### [Required work]
Return all lines of the records that contain the word "will".

### [Material to process]
####################

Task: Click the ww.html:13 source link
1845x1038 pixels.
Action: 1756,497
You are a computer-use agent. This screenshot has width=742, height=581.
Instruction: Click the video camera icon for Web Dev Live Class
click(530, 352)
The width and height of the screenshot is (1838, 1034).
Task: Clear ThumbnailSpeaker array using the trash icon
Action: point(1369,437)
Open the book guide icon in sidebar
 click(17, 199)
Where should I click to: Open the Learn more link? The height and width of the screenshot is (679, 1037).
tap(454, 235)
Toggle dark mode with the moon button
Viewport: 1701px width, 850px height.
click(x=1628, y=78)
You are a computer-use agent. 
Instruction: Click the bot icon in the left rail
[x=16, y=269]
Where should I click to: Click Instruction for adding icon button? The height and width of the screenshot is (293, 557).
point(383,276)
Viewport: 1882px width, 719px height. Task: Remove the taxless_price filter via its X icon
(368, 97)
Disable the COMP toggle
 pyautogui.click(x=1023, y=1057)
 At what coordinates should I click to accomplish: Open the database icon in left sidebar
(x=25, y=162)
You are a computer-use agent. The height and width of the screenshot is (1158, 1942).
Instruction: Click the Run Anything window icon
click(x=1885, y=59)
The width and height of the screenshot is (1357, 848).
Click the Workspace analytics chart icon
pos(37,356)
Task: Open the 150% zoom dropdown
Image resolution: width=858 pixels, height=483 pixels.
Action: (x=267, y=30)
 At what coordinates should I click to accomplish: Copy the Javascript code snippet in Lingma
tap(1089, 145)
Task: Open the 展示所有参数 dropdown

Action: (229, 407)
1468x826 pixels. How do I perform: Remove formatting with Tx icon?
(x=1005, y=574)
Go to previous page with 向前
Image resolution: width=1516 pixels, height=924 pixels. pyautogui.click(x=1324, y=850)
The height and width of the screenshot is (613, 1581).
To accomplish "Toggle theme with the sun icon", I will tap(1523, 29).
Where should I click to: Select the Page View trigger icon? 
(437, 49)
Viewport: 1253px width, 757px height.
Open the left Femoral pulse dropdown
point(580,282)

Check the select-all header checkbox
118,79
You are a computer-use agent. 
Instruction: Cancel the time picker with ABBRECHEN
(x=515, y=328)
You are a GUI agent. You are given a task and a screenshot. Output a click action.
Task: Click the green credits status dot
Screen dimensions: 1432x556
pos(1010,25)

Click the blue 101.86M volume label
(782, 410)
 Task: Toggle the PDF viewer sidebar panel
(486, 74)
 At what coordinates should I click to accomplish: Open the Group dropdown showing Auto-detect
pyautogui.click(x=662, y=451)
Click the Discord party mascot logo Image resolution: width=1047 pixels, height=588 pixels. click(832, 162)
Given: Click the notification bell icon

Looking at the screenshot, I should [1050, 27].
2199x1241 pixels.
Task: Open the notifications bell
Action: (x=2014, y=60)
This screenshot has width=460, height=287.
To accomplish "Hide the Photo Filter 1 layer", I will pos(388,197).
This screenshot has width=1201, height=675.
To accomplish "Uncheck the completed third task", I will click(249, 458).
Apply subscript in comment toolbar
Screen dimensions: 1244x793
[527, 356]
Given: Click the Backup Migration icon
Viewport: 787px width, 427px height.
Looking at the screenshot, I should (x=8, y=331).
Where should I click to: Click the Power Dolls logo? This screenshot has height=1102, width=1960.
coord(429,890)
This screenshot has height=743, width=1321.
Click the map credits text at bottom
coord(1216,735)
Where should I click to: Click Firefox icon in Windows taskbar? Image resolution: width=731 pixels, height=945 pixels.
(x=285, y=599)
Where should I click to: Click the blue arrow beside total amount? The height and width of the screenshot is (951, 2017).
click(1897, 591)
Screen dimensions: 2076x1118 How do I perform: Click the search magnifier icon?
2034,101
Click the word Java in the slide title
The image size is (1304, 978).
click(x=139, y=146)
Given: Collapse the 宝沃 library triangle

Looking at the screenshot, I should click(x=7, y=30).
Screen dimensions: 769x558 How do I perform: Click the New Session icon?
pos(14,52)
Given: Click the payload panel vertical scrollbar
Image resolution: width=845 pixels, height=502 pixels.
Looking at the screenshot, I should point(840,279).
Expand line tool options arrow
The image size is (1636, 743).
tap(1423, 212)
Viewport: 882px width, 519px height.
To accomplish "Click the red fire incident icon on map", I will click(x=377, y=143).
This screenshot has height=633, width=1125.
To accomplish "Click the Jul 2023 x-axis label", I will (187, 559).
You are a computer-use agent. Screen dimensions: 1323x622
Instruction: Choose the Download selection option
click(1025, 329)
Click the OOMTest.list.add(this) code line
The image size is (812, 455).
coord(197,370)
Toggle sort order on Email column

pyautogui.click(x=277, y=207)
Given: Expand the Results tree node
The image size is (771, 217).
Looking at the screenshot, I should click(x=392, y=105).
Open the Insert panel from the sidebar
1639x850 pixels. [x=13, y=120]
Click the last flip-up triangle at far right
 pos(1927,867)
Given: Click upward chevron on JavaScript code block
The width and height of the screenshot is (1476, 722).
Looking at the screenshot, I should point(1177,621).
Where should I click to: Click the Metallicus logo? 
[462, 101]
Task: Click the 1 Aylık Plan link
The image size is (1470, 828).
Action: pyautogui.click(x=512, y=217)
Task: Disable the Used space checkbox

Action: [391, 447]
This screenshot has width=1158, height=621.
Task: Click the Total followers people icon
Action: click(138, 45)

####################

### [Your solution]
To accomplish "Toggle theme with the sun icon", I will tap(1523, 29).
To accomplish "Hide the Photo Filter 1 layer", I will pos(388,197).
To accomplish "Uncheck the completed third task", I will click(249, 458).
To accomplish "Click the red fire incident icon on map", I will click(x=377, y=143).
To accomplish "Click the Jul 2023 x-axis label", I will (187, 559).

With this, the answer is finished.